Every single one of the supposed answers above, most of which sound sensible, a few of which maybe even are, nevertheless are easily proven to be nonsense. All these things are at best factors. But remember- correlation is not causation!
What happens, and OP it will really help if you can learn this one early, is someone hears an amp that sounds unusually powerful compared to its watt rating. So they look for reasons. Perfectly natural thing to do, look for reasons. Let's say they find the amp is capable of delivering a lot of current. Wow that must be the reason! Unfortunately, sorry, BS, which is demonstrated as easily as listening to another low current amp that seems to sound just as powerful, if not even more so.

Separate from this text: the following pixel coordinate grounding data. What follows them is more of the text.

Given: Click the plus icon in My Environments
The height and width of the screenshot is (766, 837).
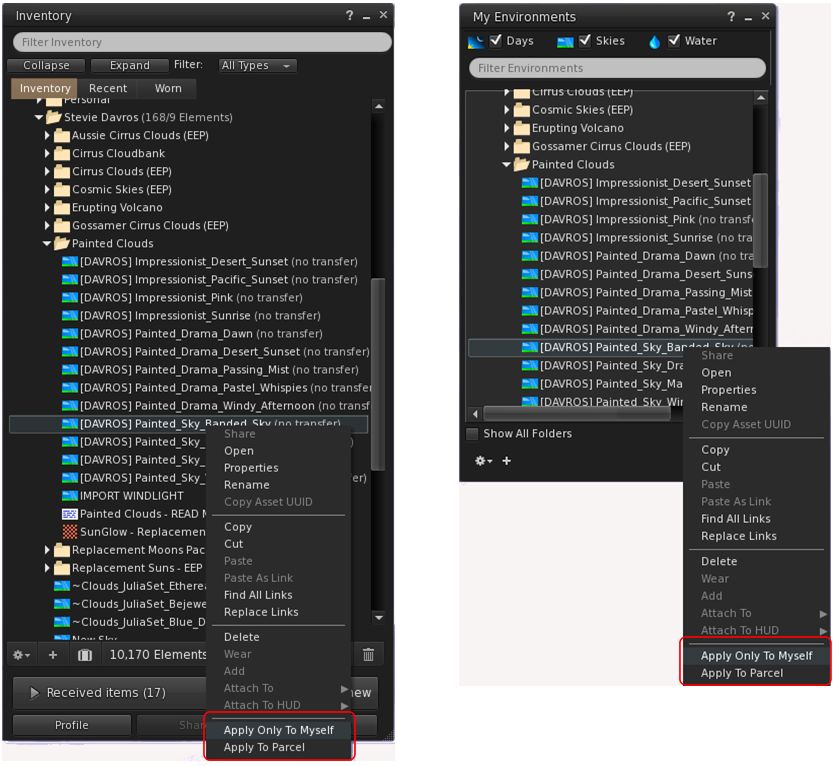Looking at the screenshot, I should (506, 461).
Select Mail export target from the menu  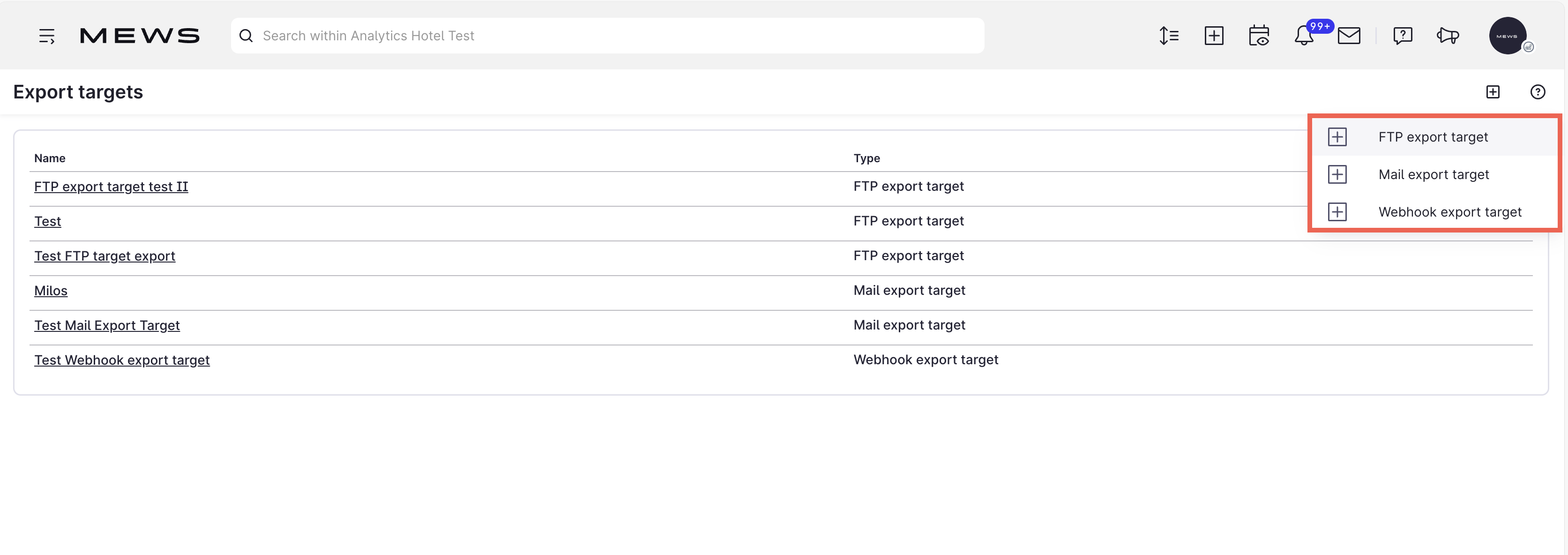coord(1434,174)
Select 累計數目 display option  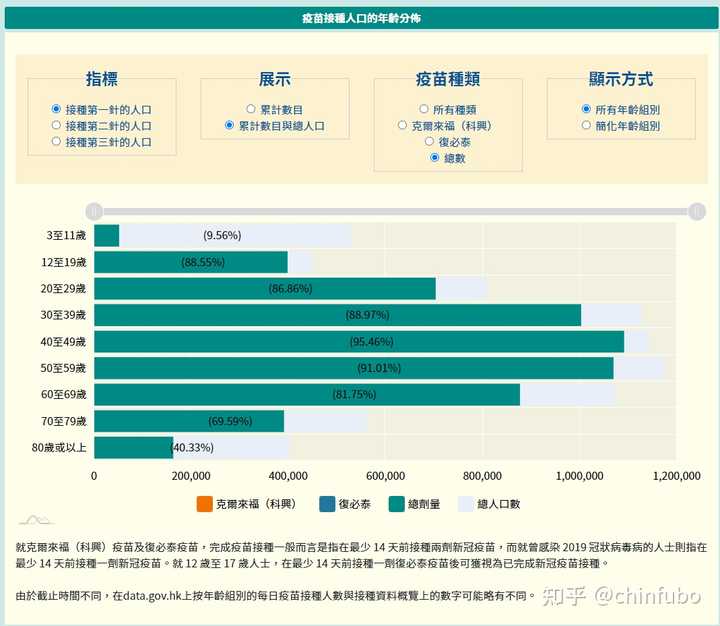pyautogui.click(x=251, y=109)
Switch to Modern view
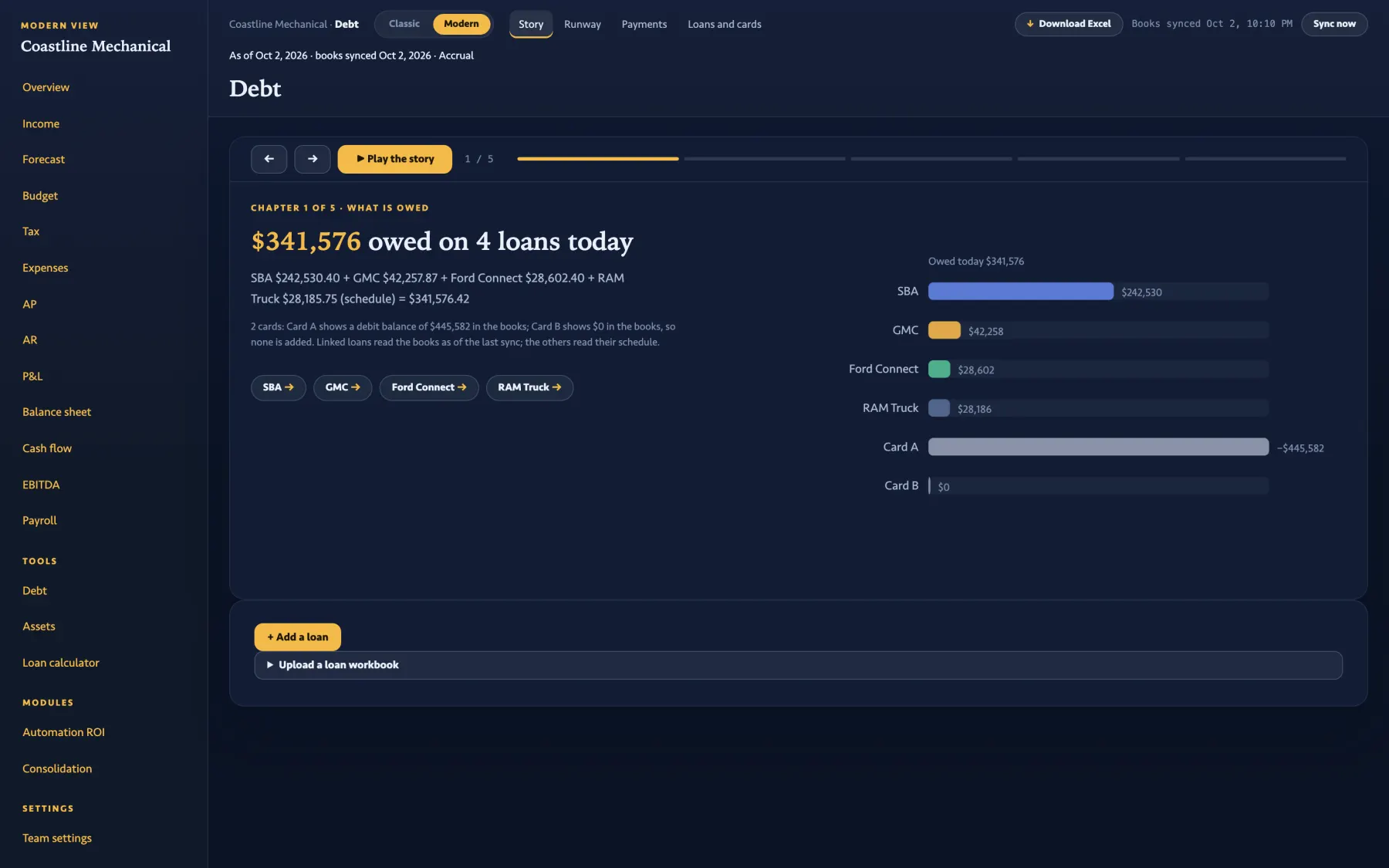Viewport: 1389px width, 868px height. 461,24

The same can be done for every single one of the other technical reasons listed above, and a whole lot more we haven't yet gotten around to. Not to worry, the people incapable of noticing the request for layman's terms are equally incapable of putting a damper on their need to show off with word salad. Er, technobabble. Er I mean technical knowledge.

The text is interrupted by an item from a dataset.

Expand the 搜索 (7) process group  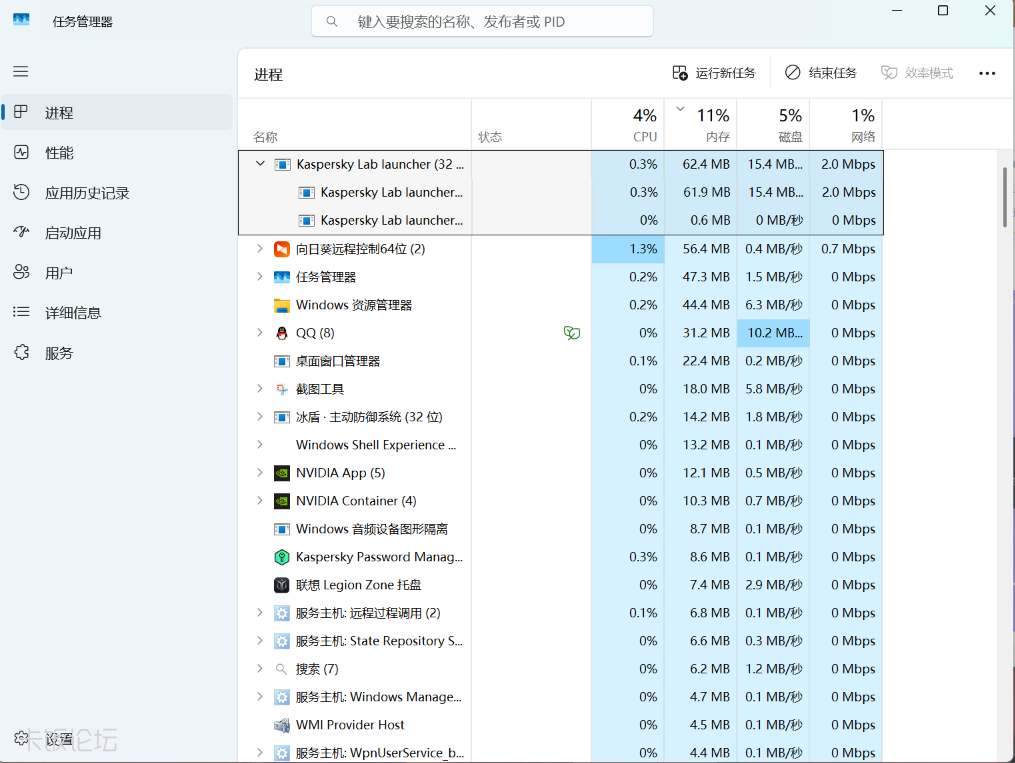[x=260, y=669]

Oh and by the way, you can go through and replace "power" and watts with just about anything you want- liquid vs etched, 3D vs flat, dynamic vs damped, any and all of it. Sometimes there's really good causes you can point to. When faster diodes are swapped and the sound improves its fairly easy to point to the speed and recovery of the diode. Although even then its wrong to say the speed is the reason- because there are even faster diodes that sound worse, and maybe even slower ones that sound better.
Now take that one part, the lowly diode, multiply it by a thousand for all the parts in a component. Then multiply that by a hundred for all the different circuit topologies (the way the circuits are physically laid out) then multiply that by a handful more for the way the chassis and, well you get the idea. Or at least I hope you do. There's just way more variables involved than you can ever hope to understand, let alone boil down to one simple number. To then point to that number and say, "THIS is why!" Is simplistic and shortsided in the extreme.